Closed nagapavan525 closed 4 years ago

nagapavan525 commented 4 years ago

Hi David @davidtvs,

Is there a way we can plot the learning rate vs accuracy and get LR at max accuracy using your library?

I am trying to use SuperConvergence(https://arxiv.org/pdf/1708.07120.pdf) by Leslie N. Smith. So I am using PyTorch's OneCycleLR scheduler for this. And it is expecting max_lr value.

I used your lr-finder but it is plotting between loss curve and learning rates and suggesting LR at steepest descent. But I am looking for learning rate vs accuracy and get LR at maximum accuracy.

Please suggest to me.

Thanks in advance, Naga Pavan

NaleRaphael commented 4 years ago

Hi @nagapavan525, you can try to create a wrapper for loss function and add more desired metric functions into it, then store the result in that instance.

class LossWrapper(nn.Module):
    def __init__(self, loss_func, extra_metrics=None):
        super(LossWrapper, self).__init__()
        self.loss_func = loss_func
        self.extra_metrics = extra_metrics
        if extra_metrics is not None:
            self.extra_metrics_log = {self._get_metric_name(fn): [] for fn in extra_metrics}
        else:
            self.extra_metrics_log = None

    def _get_metric_name(self, fn):
        return fn._get_name()
        # or use this instead since `_get_name()` is a custom function made by pytorch
        # return func.__class__.__qualname__

    def forward(self, inputs, labels):
        loss = self.loss_func(inputs, labels)
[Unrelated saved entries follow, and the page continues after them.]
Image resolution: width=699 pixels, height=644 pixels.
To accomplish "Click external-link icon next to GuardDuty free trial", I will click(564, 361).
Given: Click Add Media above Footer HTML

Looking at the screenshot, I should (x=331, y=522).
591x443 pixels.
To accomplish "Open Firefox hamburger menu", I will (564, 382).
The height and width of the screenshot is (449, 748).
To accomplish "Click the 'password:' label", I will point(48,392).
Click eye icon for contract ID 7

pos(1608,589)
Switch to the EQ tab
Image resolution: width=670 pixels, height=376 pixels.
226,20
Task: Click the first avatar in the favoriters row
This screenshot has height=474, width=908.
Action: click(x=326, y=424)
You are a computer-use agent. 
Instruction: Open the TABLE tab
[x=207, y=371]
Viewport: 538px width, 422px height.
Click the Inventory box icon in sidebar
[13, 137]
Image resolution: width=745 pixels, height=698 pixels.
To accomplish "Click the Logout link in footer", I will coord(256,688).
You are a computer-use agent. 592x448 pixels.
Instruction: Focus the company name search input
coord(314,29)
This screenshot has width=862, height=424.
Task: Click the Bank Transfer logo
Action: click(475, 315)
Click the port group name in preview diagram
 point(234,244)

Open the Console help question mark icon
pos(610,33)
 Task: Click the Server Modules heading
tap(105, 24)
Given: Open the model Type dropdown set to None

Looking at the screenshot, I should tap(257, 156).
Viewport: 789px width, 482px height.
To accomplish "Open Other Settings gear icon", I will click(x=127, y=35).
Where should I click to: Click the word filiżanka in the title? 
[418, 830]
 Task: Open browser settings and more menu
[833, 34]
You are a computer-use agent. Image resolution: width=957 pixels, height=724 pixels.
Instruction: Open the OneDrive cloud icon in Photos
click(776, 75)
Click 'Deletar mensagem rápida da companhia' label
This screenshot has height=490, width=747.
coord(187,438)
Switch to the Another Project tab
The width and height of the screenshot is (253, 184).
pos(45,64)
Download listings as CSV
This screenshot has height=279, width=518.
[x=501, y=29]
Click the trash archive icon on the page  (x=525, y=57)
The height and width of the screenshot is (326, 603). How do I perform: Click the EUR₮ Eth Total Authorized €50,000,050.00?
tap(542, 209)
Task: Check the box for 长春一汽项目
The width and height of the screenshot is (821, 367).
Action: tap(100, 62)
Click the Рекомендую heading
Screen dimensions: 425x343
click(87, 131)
        # evaluate more desired metrics
        with torch.no_grad():
            for fn in self.extra_metrics:
                fn_name = self._get_metric_name(fn)
                self.extra_metrics_log[fn_name].append(fn(inputs, labels))
        return loss

# Run LRFinder, take MNIST dataset for example
def main():
    # ... other setups for dataset, model

    # NOTE: Here we use a loss wrapper instead, and we use `NLLLoss` as one of
    # `extra_metrics` as a demonstration. So that there should be no
    # difference between plotted curves.
    loss_wrapper = LossWrapper(nn.NLLLoss(), extra_metrics=[nn.NLLLoss()])
    criterion = loss_wrapper

    lr_finder = LRFinder(model, optimizer, criterion, device='cuda')
    # NOTE: Here we set `smooth_f` to 0 so that those 2 loss curves can be
    # visually distinguished after showing the figure.
    lr_finder.range_test(
        trainloader, end_lr=0.1, num_iter=100, step_mode='exp', smooth_f=0
    )

    fig, ax = plt.subplots()
    # NOTE: Set `skip_start` and `skip_end` to 0 because we want to plot the whole series of loss
    lr_finder.plot(ax=ax, skip_start=0, skip_end=0, suggest_lr=False)

    for i, (metric_name, metric_log) in enumerate(loss_wrapper.extra_metrics_log.items()):
        np_metric_log = torch.stack(metric_log).cpu().numpy()
        ax.plot(lr_finder.history['lr'], np_metric_log, linewidth=2+i, zorder=1+i)

    plt.show()

if __name__ == '__main__':
    main()

And here is the result I got: lr_finder_plot_multiple_metrics

If you need to implement something requiring more complicate control, you might need to create a subclass inheriting from LRFinder and override _train_batch() to handle the process for calculating loss and metrics. See also this part:

https://github.com/davidtvs/pytorch-lr-finder/blob/9cfcbecba35866711647a251b4527c6f29b9c9f5/torch_lr_finder/lr_finder.py#L377-L378

Feel free to let me know if you still have problems!

nagapavan525 commented 4 years ago

Hi @NaleRaphael NaleRaphael,

Thank you for your suggestion. Looks like creating a wrapper for loss function suffices my need.